If Dr. Thompson thought this conspiracy was real, why was he not on the film? Actually, we haven’t heard a peep out of Dr. Thompson since 2014, when the whole CDC whistleblower conspiracy first blew up.

Again, I don’t know what Dr. Thompson’s motivation was. Maybe he felt frustrated with not being respected. Maybe he was duped by Wakefield and Hooker (my personal hypothesis). Maybe he just wanted to make a name for himself and got in over his head. Remember, Dr. Thompson has been steadfast in his support of vaccinations.

I think Thompson is a sad sad character in this immorality play. He probably lost all respect with his peers, and his career has no future. But he naively contacted Hooker, so it is mostly his own fault.

Vaxxed banned from Vimeo

Although this isn’t a part of the Vaxxed review, Vimeo is a YouTube competitor except it posts more long-form videos and movies in 4K (if available). The perception is that Vimeo is a place for artists, producers, and others to post videos that may not fit well on YouTube. If I want to see a new music video, I’ll generally find it on Vimeo. 

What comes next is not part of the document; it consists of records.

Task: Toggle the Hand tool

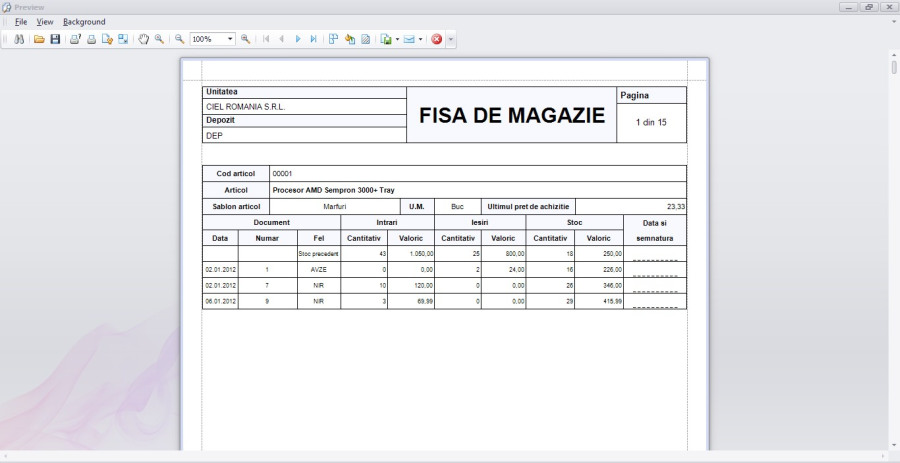Action: [x=144, y=39]
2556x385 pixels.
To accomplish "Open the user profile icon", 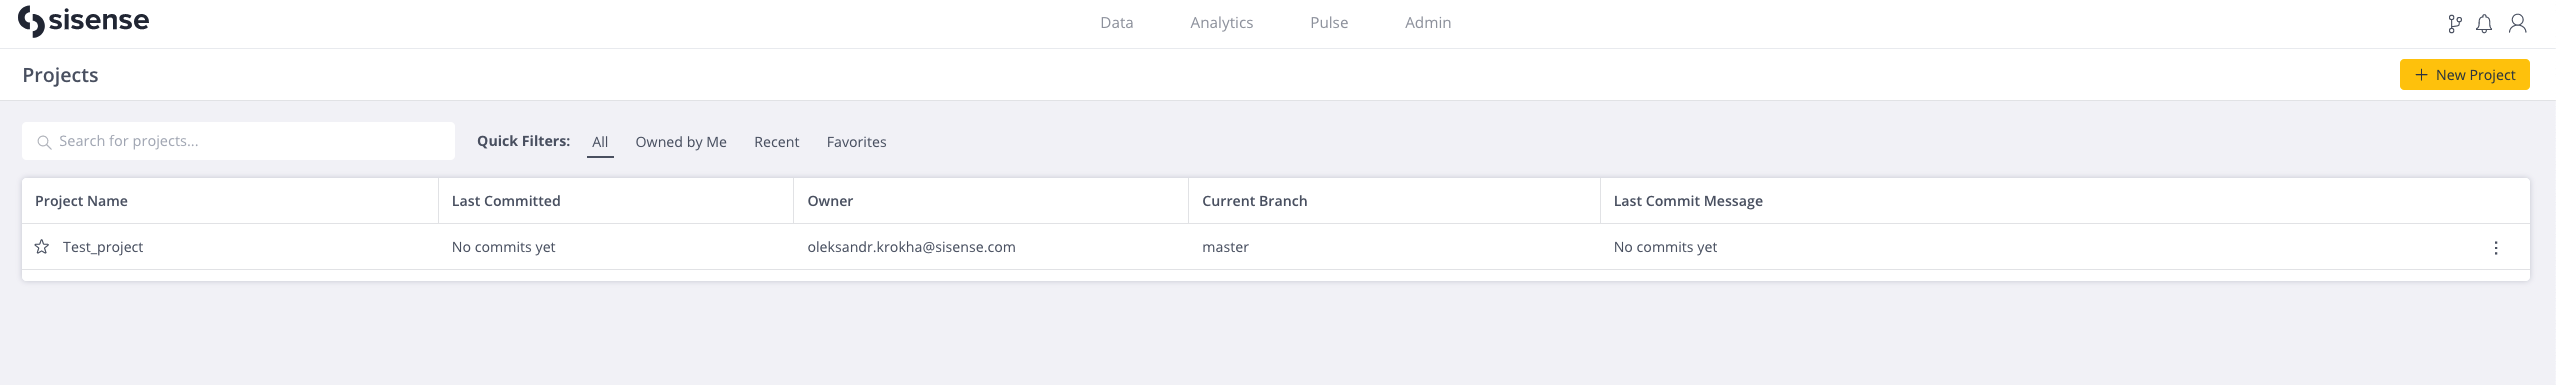I will point(2518,24).
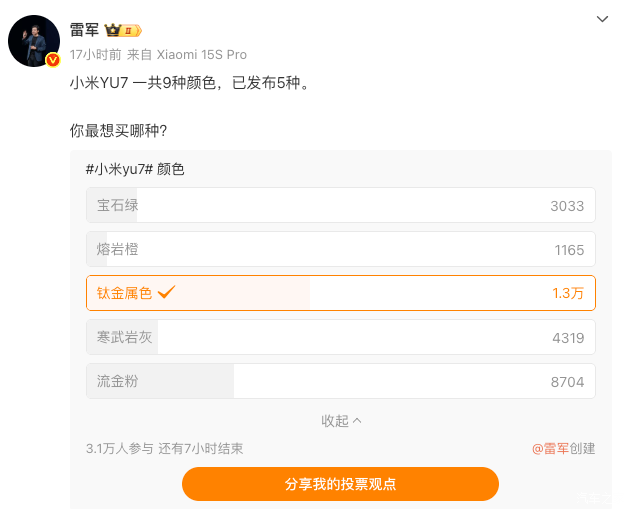Click the 17小时前 post timestamp
The image size is (629, 509).
(x=95, y=55)
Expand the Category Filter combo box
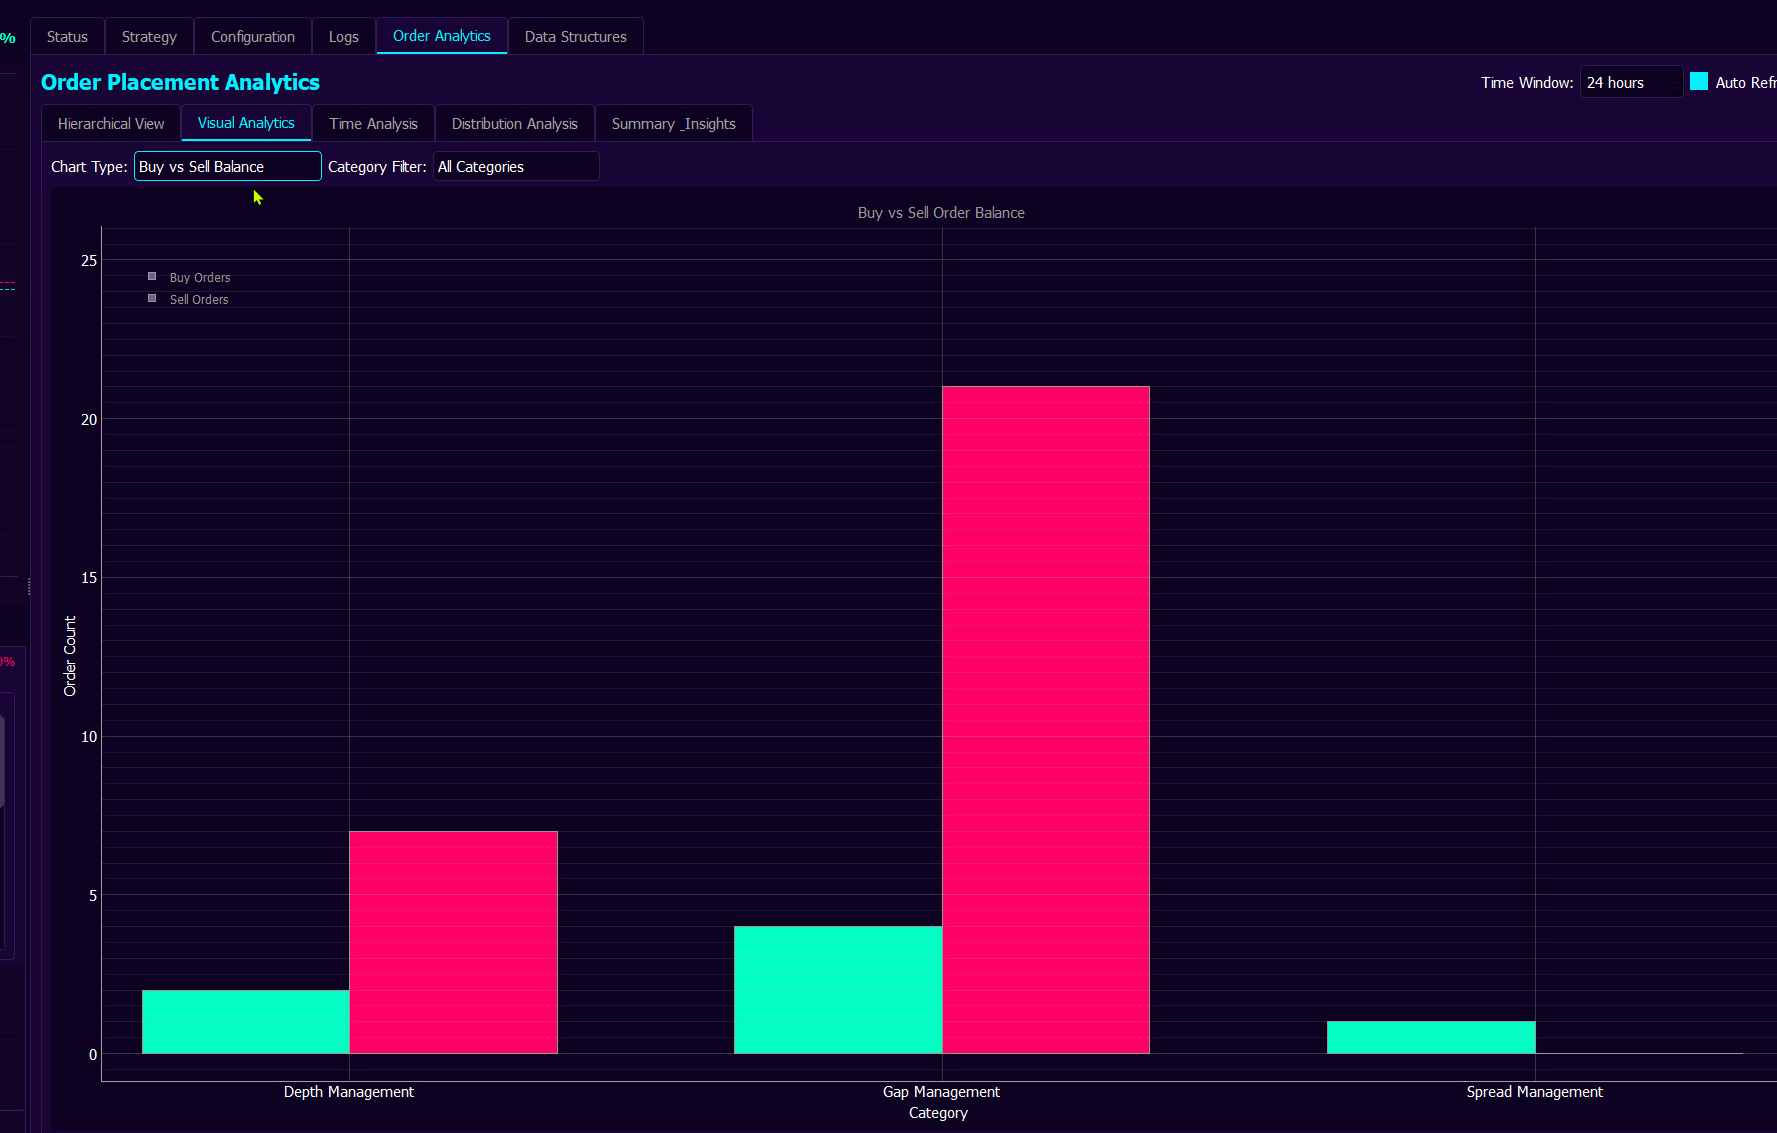Viewport: 1777px width, 1133px height. click(x=516, y=167)
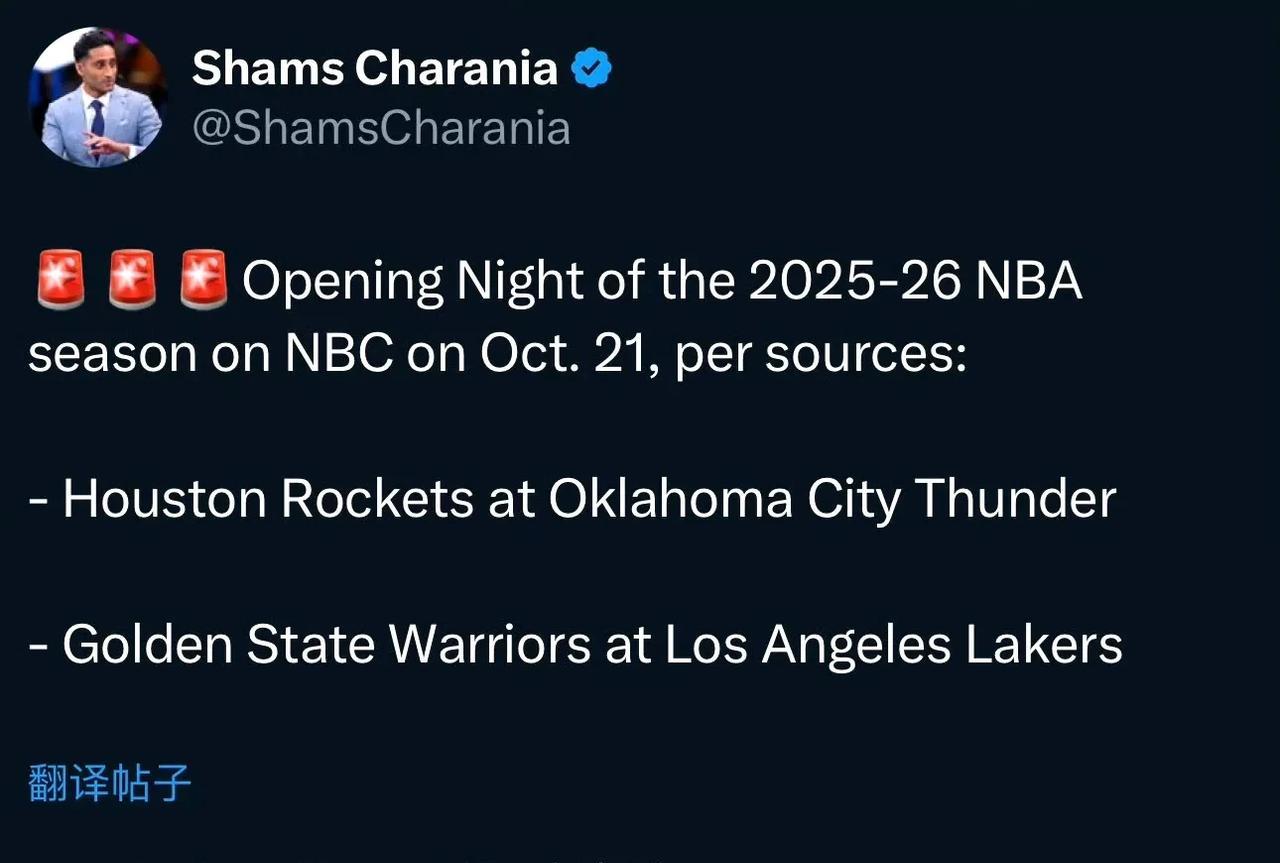
Task: Open the @ShamsCharania handle link
Action: (x=381, y=129)
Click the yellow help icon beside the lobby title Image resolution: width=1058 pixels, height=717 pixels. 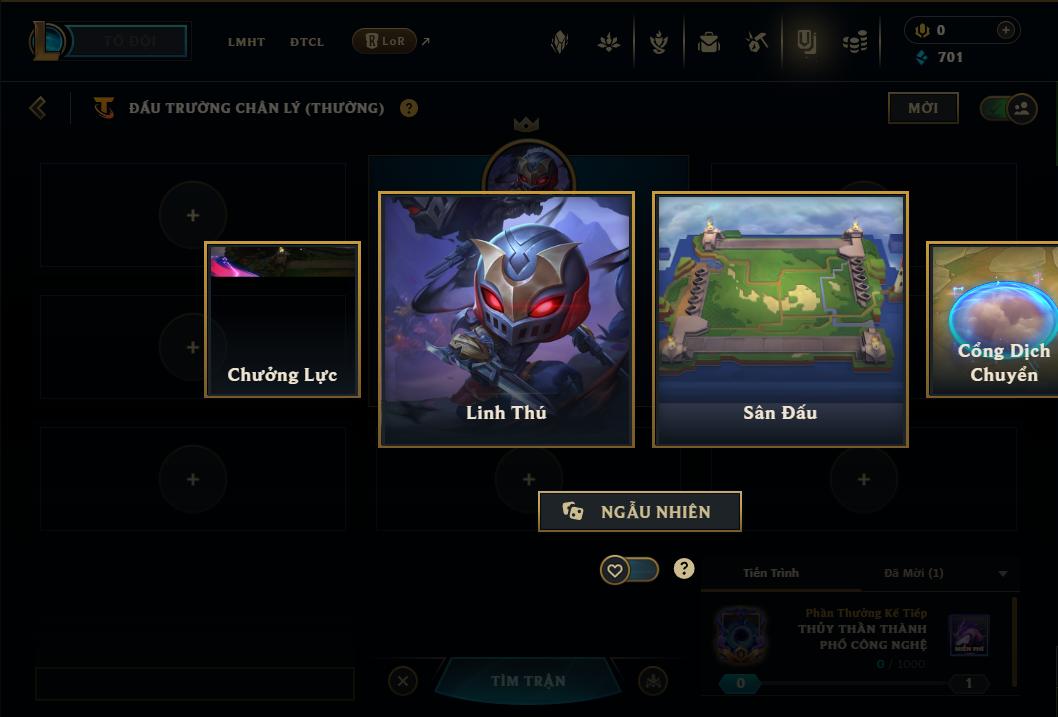[x=409, y=108]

Yes, the ancient dinosaur watches music videos, like the new one from the goth metal band, Gloryhammer. They are probably vaccinated.

Goodbye Vaxxed.

Anyway, the fraudumentary was pulled/banned/blocked/restricted from Vimeo (there’s no official statement from Vimeo, so facts are a bit sketchy). Of course, whiny anti-vaccine zealots are trying to claim that this is censorship, which it is not since only a government can be accused of that. A private corporation can set its own “terms of service” that block pseudoscience that harms children. Like Vaxxed.

Nevertheless, a quick search of Vimeo shows that the fraudumentary no longer appears in search results (although an Italian version does). Amazon Prime (at least in the USA) has pulled the video from streaming, although you can still buy the DVD. It is not on Netflix, the other major streaming service. 

Many tech companies are concerned about promoting pseudoscience and quackery. Although it may be difficult to remove them, it appears that all the major streaming services have said goodbye to Vaxxed.  The fraudumentary’s lies, misinformation, and conspiracies do harm by making people think that vaccines cause autism – science says no. 

The TL;DR Vaxxed review

Let me summarize – this film sucked. It lied. It misrepresented facts. It relied upon anecdotes, along with seriously deranged characters. It was all about that cunning conman, Andrew Wakefield.

I’m not sure why I watched it. I felt I should, but I was debunking nearly everything said on TV. I didn’t even hit 25% of what I was saying in this article, because I didn’t want it to reach 10 thousand words.

If you want to see the fraudumentary, it’s no longer on most streaming services. I guess you could find it on some obscure anti-vaccine website, but why would you want to give them traffic.

Nevertheless, if this was a real Vaxxed review (well, it is), I’d give it 0.1 stars. Only because the first 90 seconds were accurate.

Notes

  1. This old feathery dinosaur avoids claiming that he’s an authority on anything, except the value of running 12 km every morning. However, the Skeptical Raptor relies upon independent, robust, peer-reviewed evidence to support everything else. 

This article was first published in July 2016. It’s been significantly updated to fix broken links, improve formatting, and lots of copyediting. I also wanted to include the recent banning from Vimeo, because there’s nothing like piling on.